The comments came days before Israeli President Isaac Herzog is set to deliver an address to both Houses of Congress “on the 75th anniversary of the creation of Israel,” McCarthy noted Monday.
He emphasized that Jayapal, who chairs the Congressional Progressive Caucus, “is not just elected as a Democrat in their conference, she is a leader in their caucuses and she’s making these comments.”
McCarthy pointed to several other members on the progressive side of the aisle he says have also engaged in anti-Israel comments or actions, including, Reps. Ilhan Omar (D-MN), Rashida Tlaib (D-MN), and Betty McCollum (D-MN). In 2021, Omar likened Israel and the United States to the Taliban and Hamas.
Tlaib, too, made inflammatory comments about Israel in 2021, as Breitbart News senior editor Joel Pollak noted at the time.
“Tlaib also made the awkward remark that ‘[t]here’s always kind of a calming feeling I tell folks when I think of the Holocaust,’ meaning that she felt reassured about the ‘fact’ [sic] that Palestinians had helped Jews (they did not),” Pollak wrote.
The speaker also pointed to a resolution that McCollum once put forth, which he says was “to condemn Israel and support Palestinian terrorist organization.”
“These are just multiple Democrats on multiple times consistently saying anti-Semitic remarks and it has got to stop,” he said.
The top two House Democrats, Jeffries and Minority Whip Katherine Clark (D-MA), along with Reps. Pete Aguilar (D-CA) and Ted Lieu (D-CA) said Sunday in a joint statement that “Israel is not a racist state.” Jayapal was not mentioned in their release.

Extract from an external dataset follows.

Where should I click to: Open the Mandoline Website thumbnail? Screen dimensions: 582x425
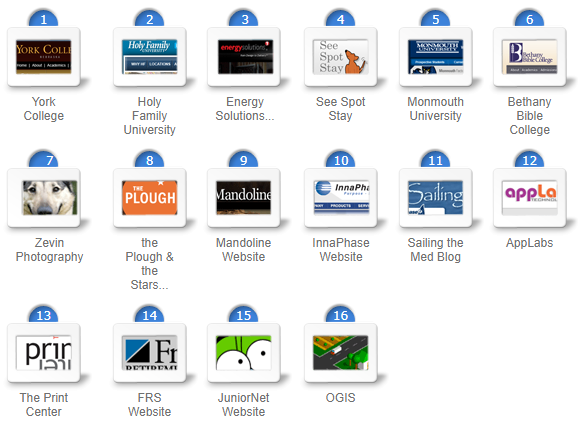[244, 198]
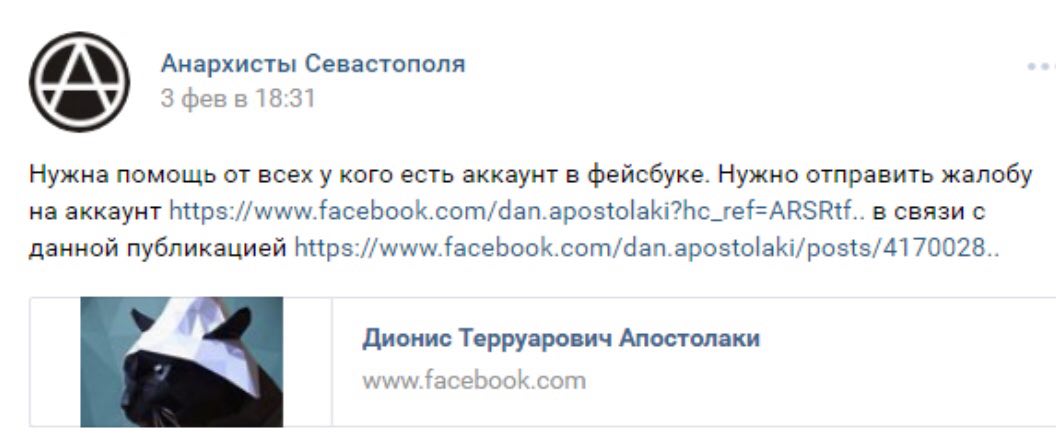
Task: Open the anarchy symbol group avatar
Action: pyautogui.click(x=79, y=82)
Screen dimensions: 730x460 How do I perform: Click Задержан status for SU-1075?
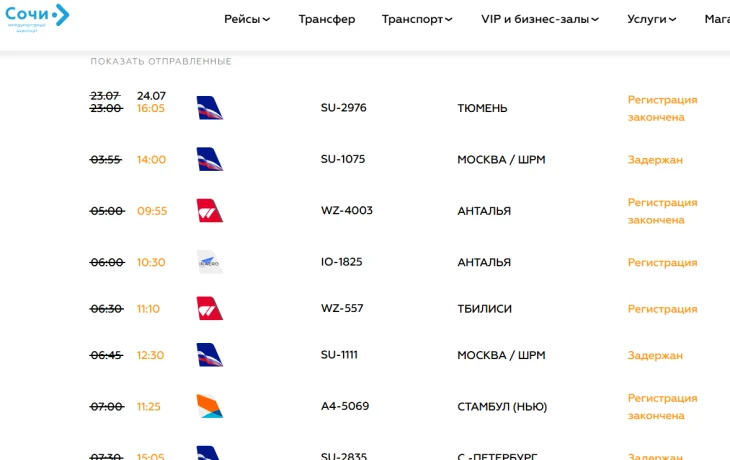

Reps. Alexandria Ocasio-Cortez (D-NY) and Omar have refused to attend Herzog’s address this week, as the Hill noted. Rep. Jamal Bowman (D-NY) has also said he “probably” would not attend the joint address.
On Friday morning, Jeffries told media members at a press conference, “I look forward to welcoming [Herzog] with open arms when he comes to speak before Congress next Wednesday.”
Jeffries, earlier this year, had to answer for defending his antisemitic uncle, Leonard Jeffries, several decades ago following a CNN report in mid-April. CNN’s Andrew Kaczynski and Em Steck’s noted:
While Jeffries was a college student at Binghamton University in upstate New York, the Black Student Union, in which Jeffries was an executive board member, invited his uncle to speak on campus after [Leonard’s] inflammatory comments caused an uproar.
Leonard Jeffries faced widespread backlash in the early 1990s after comments he made about the involvement of “rich Jews” in the African slave trade and “a conspiracy, planned and plotted and programmed out of Hollywood” of Jewish executives who he said were responsible for denigrating Black Americans in films.
Jeffries also authored a 1992 editorial article, unearthed by CNN, asserting under the subheading “White Media” that his uncle was the target of “character assassination.” He also referenced Nation of Islam Leader Louis Farrakhan under the subheading.
Moreover, the decades-old editorial took aim at black conservatives as Jeffries opined the demographic “threatens to sustain the oppression of the black masses.” He then drew a parallel between black conservatives and “house” slaves.
“Leader Jeffries has consistently been clear that he does not share the controversial views espoused by his uncle over thirty years ago,” spokeswoman Christina Stephenson said in a statement to CNN at the time.
Just over a week after CNN’s report, Jeffries’s office issued a press release stating he was leading a Democrat delegation of 12 to both Ghana and then Israel, where they met with Herzog.